*REQUIREMENTS*.
Which lines of the data contain the word "Switch"? Extract each one in full.

*MATERIAL SUPPLIED*.
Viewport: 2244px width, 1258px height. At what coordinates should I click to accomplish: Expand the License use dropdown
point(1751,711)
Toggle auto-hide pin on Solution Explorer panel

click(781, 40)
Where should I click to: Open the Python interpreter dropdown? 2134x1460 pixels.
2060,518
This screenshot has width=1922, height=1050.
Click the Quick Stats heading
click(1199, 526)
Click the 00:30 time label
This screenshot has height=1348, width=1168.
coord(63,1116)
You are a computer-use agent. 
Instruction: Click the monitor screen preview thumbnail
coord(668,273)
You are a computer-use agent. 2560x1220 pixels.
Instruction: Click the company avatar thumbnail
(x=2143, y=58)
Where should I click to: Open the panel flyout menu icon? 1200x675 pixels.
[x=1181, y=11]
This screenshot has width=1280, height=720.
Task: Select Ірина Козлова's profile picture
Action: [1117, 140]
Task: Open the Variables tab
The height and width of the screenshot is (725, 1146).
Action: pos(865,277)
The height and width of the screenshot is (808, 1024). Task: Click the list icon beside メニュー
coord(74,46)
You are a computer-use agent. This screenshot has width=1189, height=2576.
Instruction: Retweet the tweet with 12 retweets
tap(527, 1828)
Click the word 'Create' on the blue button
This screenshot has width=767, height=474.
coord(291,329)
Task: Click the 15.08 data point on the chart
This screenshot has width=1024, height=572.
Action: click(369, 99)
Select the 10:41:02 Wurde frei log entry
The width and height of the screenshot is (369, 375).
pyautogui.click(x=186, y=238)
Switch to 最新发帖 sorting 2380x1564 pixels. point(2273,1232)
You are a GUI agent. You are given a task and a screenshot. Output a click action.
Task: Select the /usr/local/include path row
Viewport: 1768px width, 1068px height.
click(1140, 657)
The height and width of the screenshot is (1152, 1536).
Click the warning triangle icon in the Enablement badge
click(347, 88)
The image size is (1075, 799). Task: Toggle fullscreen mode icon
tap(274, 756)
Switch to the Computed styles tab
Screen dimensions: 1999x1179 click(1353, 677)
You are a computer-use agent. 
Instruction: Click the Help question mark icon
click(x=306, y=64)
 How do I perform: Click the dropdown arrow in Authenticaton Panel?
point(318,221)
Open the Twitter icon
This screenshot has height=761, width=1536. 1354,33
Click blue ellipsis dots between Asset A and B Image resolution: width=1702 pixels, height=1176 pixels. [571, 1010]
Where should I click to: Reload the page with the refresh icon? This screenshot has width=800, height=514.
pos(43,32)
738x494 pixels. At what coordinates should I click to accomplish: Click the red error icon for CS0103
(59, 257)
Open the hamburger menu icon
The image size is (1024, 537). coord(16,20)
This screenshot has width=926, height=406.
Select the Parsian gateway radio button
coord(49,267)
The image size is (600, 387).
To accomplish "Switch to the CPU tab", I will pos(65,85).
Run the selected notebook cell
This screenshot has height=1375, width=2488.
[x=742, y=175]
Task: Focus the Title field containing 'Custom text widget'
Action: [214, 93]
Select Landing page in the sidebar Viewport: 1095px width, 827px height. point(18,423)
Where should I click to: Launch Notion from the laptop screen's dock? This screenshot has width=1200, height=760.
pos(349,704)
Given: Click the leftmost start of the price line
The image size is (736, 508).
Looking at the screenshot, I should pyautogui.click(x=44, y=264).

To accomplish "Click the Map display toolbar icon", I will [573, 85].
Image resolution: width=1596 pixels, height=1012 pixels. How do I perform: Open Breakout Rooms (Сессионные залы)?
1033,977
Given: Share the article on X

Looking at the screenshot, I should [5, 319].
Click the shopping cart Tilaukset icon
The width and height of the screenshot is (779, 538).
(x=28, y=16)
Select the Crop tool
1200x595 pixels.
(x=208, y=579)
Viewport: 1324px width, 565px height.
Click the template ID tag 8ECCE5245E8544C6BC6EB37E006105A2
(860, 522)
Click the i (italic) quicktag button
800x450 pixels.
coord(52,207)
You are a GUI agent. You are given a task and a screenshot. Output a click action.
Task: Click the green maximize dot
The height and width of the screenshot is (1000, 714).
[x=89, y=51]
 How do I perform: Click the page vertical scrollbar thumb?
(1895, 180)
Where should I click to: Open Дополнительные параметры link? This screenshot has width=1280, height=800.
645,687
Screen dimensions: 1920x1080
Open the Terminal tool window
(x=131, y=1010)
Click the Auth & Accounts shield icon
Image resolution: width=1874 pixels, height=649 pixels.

*TASK OUTPUT*.
Switch to 最新发帖 sorting 2380x1564 pixels. point(2273,1232)
Switch to the Computed styles tab
To accomplish "Switch to the CPU tab", I will pos(65,85).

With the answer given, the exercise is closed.